EXERCISE TASKS:
A) Answer these questions about the K3s etcd snapshots page, one answer per line and marked the same way:
(i) In which file on each control plane node is the configuration stored?
(ii) What value is etcd-snapshot-retention set to?
(iii) According to the parameter descriptions, what does etcd-s3-folder specify?
B) Continue the K3s etcd snapshots page from the point where it ends.

┌─ PROVIDED PASSAGE

K3s etcd Snapshots

Overview

K3s uses an embedded etcd database to store cluster state. Regular snapshots ensure you can recover the control plane in case of cluster failure. This layer protects your Kubernetes API objects, cluster configuration, and control plane state.

Configuration

The etcd backup is configured via Ansible automation. The configuration is stored in /etc/rancher/k3s/config.yaml on each control plane node:

etcd-s3: true
etcd-s3-bucket: k3s-backup-repository
etcd-s3-folder: k3s-etcd-snapshots
etcd-s3-endpoint: '<YOUR_ACCOUNT_ID>.r2.cloudflarestorage.com'
etcd-s3-access-key: 'YOUR_R2_ACCESS_KEY_ID'
etcd-s3-secret-key: 'YOUR_R2_SECRET_ACCESS_KEY'
etcd-snapshot-schedule-cron: '0 1 * * *'
etcd-snapshot-retention: 5

Configuration Parameters

etcd-s3: Enable S3-compatible storage for etcd snapshots
etcd-s3-bucket: Your Cloudflare R2 bucket name
etcd-s3-folder: Folder path within the bucket for snapshots
etcd-s3-endpoint: R2 endpoint URL
etcd-s3-access-key: R2 access key ID
etcd-s3-secret-key: R2 secret access key
etcd-snapshot-schedule-cron: Cron expression for automatic snapshots (default: daily at 1:00 AM)

└─
┌─ COLLECTED DATA

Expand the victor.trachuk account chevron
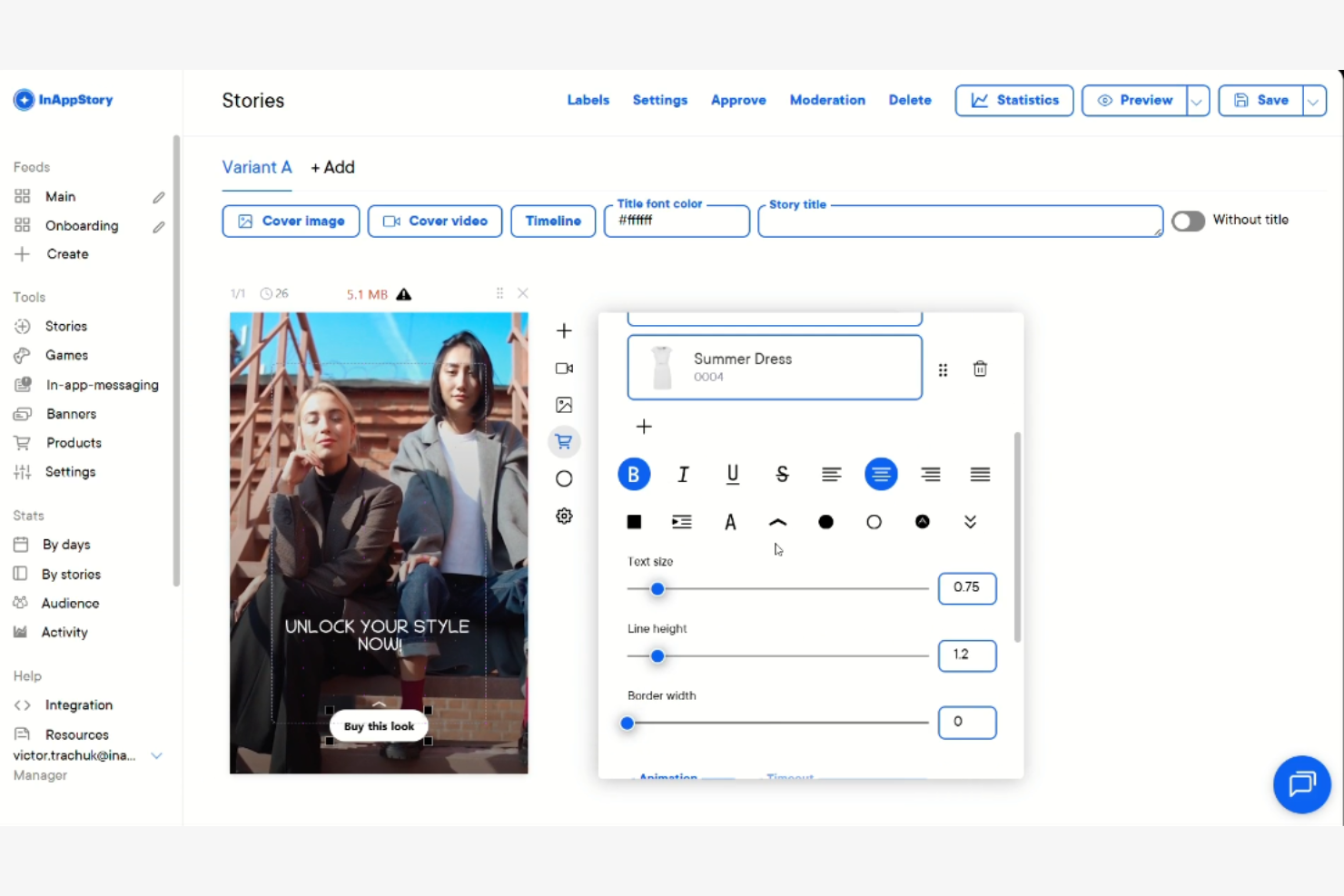 pyautogui.click(x=156, y=755)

└─

TASK RESULTS:
A)
(i) /etc/rancher/k3s/config.yaml
(ii) 5
(iii) The folder path within the bucket for snapshots

B)
etcd-snapshot-retention: Number of snapshots to retain (default: 5)

Ansible Automation

If you use Ansible for automation, create a playbook to configure all master nodes. Here's an example playbook structure:

---
- name: Configure K3s server node
  hosts: master_nodes
  become: true
  tasks:
    - name: Ensure K3s config directory exists
      file:
        path: /etc/rancher/k3s
        state: directory
        owner: root
        group: root
        mode: '0755'

    - name: Place K3s config file with etcd backup settings
      copy:
        dest: /etc/rancher/k3s/config.yaml
        owner: root
        group: root
        mode: '0644'
        content: |
          etcd-s3: true
          etcd-s3-bucket: your-backup-bucket
          etcd-s3-folder: k3s-etcd-snapshots
          etcd-s3-endpoint: "<YOUR_ACCOUNT_ID>.r2.cloudflarestorage.com"
          etcd-s3-access-key: "YOUR_R2_ACCESS_KEY_ID"
          etcd-s3-secret-key: "YOUR_R2_SECRET_ACCESS_KEY"
          etcd-snapshot-schedule-cron: "0 1 * * *"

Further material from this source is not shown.